Wing found on Reunion part of MH370 wreckage - French prosecutor

The part, known as a flaperon, was found on the shore of the French-governed island on 29 July and Malaysian authorities have said paint colour and maintenance-record matches proved it came from the missing Boeing 777 aircraft.

(File photo)
(File photo)

The piece of wing found on the shore of Reunion Island in the Indian Ocean has been formally identified as part of the wreckage of Malaysian Airlines flight MH370, according to the Paris prosecutor's office.

The part, known as a flaperon, was found on the shore of the French-governed island on 29 July and Malaysian authorities have said paint colour and maintenance-record matches proved it came from the missing Boeing 777 aircraft.

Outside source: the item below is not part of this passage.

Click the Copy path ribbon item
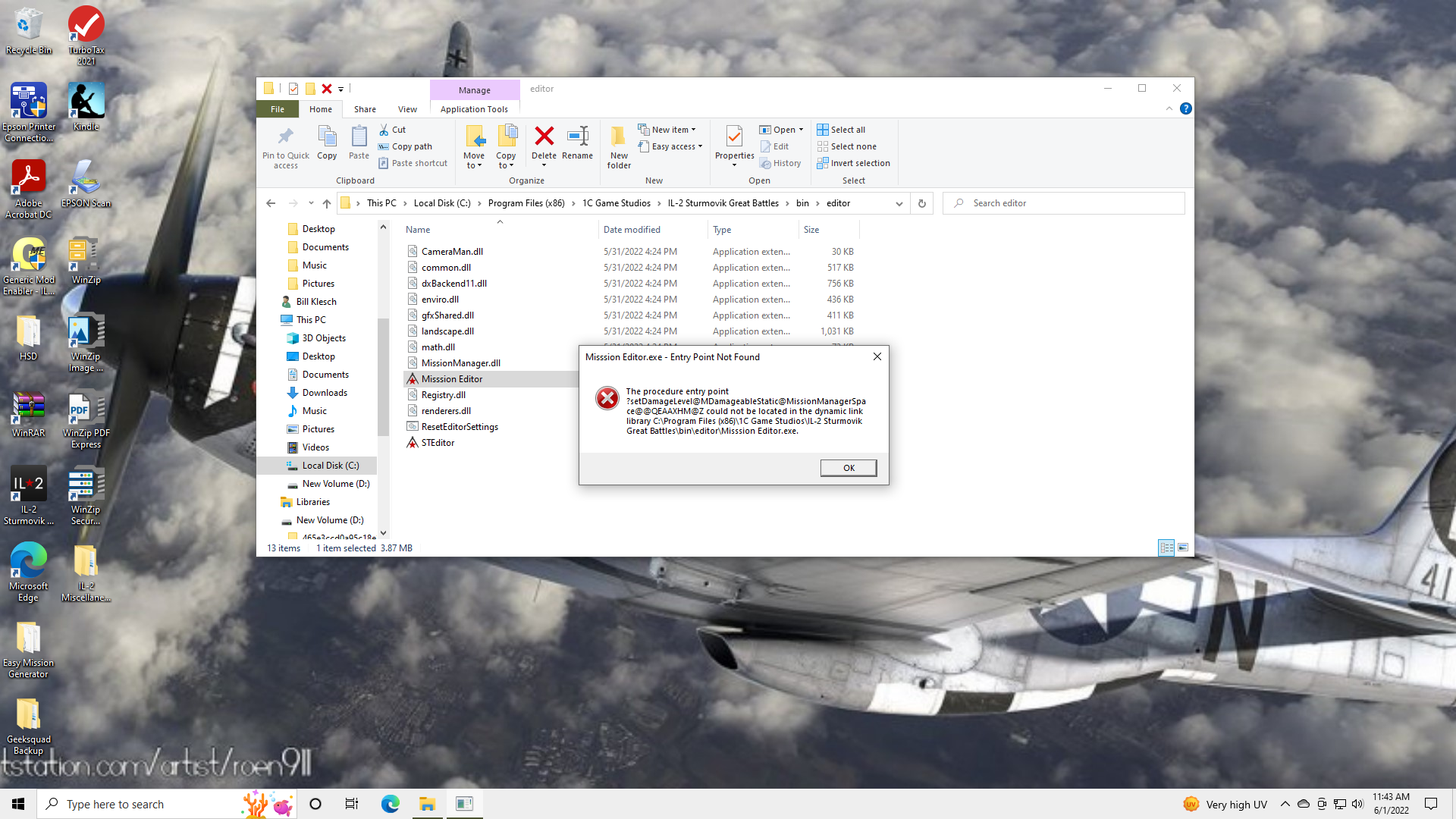[411, 146]
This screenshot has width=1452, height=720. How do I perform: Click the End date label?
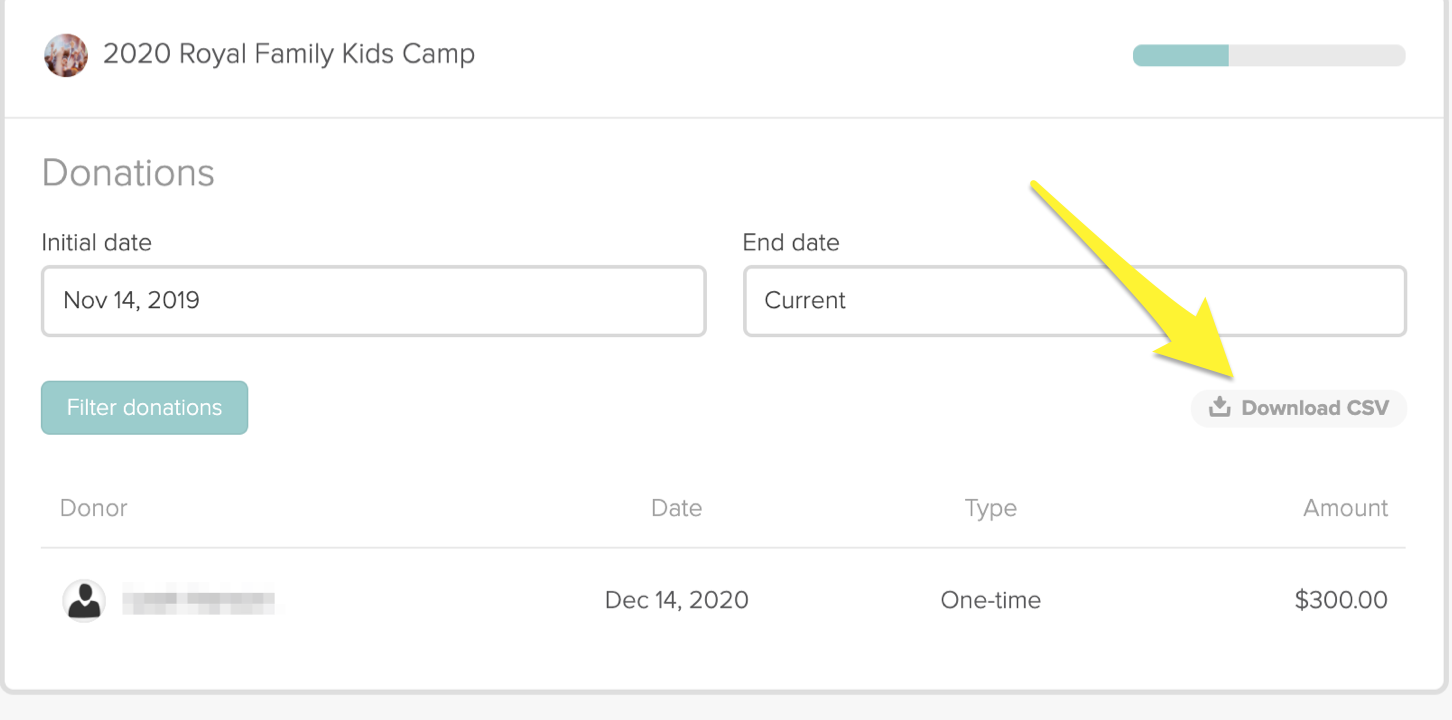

The French prosecutor, who had until Thursday's statement been more cautious on its provenance, said a technician from Airbus Defence and Space (ADS-SAU) in Spain, which had made the part for Boeing, had formally identified one of three numbers found on the flaperon as being the serial number of the MH370 Boeing 777.

"It is therefore possible to confirm with certainty that the flaperon found on Reunion island on July 29, 2015 corresponds to the one from flight MH370," the prosecutor said in a statement.

The plane disappeared in March last year en route from Kuala Lumpur to Beijing with 239 passengers and crew on board, most of them Chinese.

The recent discovery of the flaperon, while confirming that the plane crashed into the ocean, has not shed any more light on the location of the crash.

It has also not brought investigators any closer to the crucial flight recorder that could indicate what caused the mysterious disappearance that has baffled aviation experts and given rise to myriad conspiracy theories.